2.8AROMA 5/10 APPEARANCE 3/5 TASTE 5/10 PALATE 3/5 OVERALL 12/20
I never try to have unreasonable expectations for a beer. But if the bottle or the brewer’s website describes the beer as tasting a certain way or being brewed in a certain style and the beer is not, it really puts me off. For example, the Carlow Brewing Company’s website describes Curim Gold Celtic Wheat as having a “refreshing light fruity beer with hints of peach, banana and plum.” However, the beer has exactly zero fruit flavor and drinks more like a European pilsner – how disappointing.
POUR, COLOR AND AROMA
For a so-called wheat beer, Curim Gold pours to a complexion and head resembling a generic lager. The body is crystal clear and lives up to its namesake with a shade of medium gold with plenty of carbonation. The head is bright white, foamy and lasted for quite a while before dissolving and left some lacing on the glass, too. The aroma was surprisingly grainy and watery – much more reminiscent of a lager than any kind of wheat beer. There was the slightest trace of a sweet scent, though.
I wasn’t sure what to expect out of this beer since it was described as being crisp, hoppy and fruity and yet it’s a wheat beer. I wondered if this was perhaps an Irish take on the Belgian White style. If only.
Curim Gold Celtic Wheat is crisp, to be sure, but it had next to nothing else going for it. There was no fruit taste at all, not even a general sweet or citrusy flavor. Not that the taste was off-putting, but there isn’t much to enjoy about it.
One of the reasons I’ve never liked pilsners and pale lagers is because they often have a hard mouthfeel and that was exactly what Curim Gold felt like. It tingled as soon as it hit my lips, stomped on my tongue and kicked my throat on the way down. But it wasn’t anything I couldn’t handle.

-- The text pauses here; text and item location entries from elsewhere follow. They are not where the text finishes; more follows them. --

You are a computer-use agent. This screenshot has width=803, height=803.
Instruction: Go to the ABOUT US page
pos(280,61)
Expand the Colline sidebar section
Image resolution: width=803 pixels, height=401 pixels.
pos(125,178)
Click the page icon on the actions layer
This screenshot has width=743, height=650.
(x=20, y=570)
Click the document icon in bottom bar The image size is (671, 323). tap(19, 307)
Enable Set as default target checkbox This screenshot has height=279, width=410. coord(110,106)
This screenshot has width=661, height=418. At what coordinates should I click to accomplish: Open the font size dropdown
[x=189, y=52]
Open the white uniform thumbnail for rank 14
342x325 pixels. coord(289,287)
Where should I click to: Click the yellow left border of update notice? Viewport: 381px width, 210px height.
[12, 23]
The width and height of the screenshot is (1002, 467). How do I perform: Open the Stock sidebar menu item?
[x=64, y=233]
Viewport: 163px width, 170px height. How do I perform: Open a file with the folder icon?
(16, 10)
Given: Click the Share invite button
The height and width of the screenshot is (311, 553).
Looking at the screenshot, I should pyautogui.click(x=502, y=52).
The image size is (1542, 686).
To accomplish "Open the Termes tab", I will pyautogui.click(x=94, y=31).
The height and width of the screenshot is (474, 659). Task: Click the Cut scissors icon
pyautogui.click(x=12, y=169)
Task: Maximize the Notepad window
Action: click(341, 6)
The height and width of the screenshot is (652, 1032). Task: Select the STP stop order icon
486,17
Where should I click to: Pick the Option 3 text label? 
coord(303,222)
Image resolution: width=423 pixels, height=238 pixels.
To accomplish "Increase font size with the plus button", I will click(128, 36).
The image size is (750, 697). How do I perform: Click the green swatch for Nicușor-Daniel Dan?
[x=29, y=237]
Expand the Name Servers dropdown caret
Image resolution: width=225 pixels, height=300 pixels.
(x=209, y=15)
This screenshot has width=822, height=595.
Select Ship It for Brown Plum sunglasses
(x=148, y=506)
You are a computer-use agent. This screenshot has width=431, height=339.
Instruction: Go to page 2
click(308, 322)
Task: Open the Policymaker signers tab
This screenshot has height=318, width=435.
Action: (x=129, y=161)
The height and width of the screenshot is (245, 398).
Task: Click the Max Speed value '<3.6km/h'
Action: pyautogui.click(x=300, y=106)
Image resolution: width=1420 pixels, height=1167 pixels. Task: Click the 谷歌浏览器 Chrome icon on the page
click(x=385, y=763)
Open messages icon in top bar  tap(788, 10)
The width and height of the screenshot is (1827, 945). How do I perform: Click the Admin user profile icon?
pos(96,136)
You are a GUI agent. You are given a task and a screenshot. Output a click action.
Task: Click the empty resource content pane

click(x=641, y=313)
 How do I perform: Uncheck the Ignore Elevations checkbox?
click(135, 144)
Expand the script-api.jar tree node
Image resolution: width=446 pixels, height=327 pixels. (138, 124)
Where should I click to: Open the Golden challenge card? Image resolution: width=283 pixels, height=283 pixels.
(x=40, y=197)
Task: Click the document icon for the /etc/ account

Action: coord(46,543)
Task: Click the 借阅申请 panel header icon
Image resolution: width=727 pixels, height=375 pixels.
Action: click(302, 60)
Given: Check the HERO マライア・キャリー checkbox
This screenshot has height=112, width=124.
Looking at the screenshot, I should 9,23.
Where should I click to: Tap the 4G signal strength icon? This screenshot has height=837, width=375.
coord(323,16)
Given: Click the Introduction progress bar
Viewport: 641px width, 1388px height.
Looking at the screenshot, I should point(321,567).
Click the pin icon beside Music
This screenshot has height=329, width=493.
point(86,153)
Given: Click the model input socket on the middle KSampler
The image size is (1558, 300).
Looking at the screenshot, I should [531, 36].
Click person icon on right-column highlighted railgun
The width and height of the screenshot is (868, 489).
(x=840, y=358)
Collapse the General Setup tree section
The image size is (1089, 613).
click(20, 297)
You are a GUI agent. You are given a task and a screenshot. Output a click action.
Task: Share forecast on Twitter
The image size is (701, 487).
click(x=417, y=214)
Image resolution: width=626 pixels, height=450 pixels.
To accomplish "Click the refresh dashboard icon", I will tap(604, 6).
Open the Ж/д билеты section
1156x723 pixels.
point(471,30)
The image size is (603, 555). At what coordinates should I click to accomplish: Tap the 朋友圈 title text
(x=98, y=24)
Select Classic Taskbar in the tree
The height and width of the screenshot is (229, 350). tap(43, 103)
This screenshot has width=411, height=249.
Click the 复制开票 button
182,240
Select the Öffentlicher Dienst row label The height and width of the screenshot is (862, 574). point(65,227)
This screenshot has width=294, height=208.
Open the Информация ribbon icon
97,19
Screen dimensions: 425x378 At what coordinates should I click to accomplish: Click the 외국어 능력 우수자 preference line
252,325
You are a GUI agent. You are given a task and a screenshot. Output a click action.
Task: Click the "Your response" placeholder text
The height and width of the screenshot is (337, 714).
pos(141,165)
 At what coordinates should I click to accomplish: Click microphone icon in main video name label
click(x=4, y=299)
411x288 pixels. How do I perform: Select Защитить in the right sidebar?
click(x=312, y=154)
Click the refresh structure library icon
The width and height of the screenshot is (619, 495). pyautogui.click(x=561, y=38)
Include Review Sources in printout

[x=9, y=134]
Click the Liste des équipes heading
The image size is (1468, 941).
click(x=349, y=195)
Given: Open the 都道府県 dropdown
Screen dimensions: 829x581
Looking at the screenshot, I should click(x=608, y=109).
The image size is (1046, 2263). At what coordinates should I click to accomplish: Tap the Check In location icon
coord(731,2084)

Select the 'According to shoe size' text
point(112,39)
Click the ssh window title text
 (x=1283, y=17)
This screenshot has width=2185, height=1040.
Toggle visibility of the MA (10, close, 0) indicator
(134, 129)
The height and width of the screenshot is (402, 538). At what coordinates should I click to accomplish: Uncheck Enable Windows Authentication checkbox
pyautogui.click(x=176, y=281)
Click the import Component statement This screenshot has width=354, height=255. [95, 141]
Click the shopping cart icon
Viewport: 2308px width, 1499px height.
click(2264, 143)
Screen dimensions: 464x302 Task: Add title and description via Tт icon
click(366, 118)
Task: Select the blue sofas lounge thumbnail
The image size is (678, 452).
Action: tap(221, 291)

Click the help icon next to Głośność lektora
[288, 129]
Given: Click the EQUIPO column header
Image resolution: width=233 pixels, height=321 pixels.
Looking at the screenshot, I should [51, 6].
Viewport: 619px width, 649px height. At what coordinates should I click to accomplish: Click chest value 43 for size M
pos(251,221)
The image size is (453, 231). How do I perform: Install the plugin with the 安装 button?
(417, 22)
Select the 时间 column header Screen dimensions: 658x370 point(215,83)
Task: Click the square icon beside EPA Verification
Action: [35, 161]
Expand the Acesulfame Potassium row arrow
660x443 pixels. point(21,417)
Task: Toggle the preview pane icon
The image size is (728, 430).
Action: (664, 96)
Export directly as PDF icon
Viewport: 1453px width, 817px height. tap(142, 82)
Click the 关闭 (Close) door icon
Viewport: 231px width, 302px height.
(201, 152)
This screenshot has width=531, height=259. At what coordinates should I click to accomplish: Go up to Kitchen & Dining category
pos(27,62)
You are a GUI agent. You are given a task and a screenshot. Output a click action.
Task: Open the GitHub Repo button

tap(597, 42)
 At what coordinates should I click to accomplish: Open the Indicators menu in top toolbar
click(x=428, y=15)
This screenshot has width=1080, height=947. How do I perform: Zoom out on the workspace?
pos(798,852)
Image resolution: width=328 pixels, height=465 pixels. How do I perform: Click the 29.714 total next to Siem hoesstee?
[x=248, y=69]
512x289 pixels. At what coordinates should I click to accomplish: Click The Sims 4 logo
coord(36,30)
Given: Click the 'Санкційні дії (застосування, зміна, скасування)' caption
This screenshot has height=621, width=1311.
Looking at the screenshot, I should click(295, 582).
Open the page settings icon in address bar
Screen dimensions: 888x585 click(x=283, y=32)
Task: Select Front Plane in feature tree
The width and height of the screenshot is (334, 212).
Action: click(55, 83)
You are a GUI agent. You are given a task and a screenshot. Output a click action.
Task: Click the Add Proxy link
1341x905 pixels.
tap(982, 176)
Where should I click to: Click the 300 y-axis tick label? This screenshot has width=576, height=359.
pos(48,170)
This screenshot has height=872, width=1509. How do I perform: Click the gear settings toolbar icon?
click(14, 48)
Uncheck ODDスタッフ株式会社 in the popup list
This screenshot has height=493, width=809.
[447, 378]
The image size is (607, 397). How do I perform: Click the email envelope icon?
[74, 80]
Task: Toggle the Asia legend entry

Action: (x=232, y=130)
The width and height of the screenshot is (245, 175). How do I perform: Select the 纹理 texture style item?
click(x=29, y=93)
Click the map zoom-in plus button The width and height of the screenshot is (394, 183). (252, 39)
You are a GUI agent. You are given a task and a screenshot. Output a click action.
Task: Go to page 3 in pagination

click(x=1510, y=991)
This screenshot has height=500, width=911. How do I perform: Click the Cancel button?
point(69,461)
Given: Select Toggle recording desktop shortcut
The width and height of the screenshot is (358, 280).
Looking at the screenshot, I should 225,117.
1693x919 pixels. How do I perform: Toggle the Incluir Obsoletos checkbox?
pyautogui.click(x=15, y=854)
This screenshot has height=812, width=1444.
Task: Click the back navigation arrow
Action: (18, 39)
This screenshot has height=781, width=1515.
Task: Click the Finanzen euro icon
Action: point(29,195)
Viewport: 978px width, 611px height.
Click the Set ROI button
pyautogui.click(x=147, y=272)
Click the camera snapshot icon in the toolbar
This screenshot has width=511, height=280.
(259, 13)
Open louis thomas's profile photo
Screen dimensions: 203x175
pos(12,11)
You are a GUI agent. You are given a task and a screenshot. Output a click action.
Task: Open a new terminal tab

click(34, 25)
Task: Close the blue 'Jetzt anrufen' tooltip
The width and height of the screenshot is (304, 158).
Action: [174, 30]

At only 4.3% ABV, Curim Gold is definitely a light beer. This is one of the only compliments I can pay it.
This is by far one of the strangest and most disappoint beers I’ve ever drank. Curim Gold Celtic Wheat drinks like an American macrobrewery’s low-end pilsner or lager. It’s crisp and light, but I wouldn’t call it “refreshing” at all. It was as if someone had swapped my Irish wheat beer with one of those European green bottle pilsners.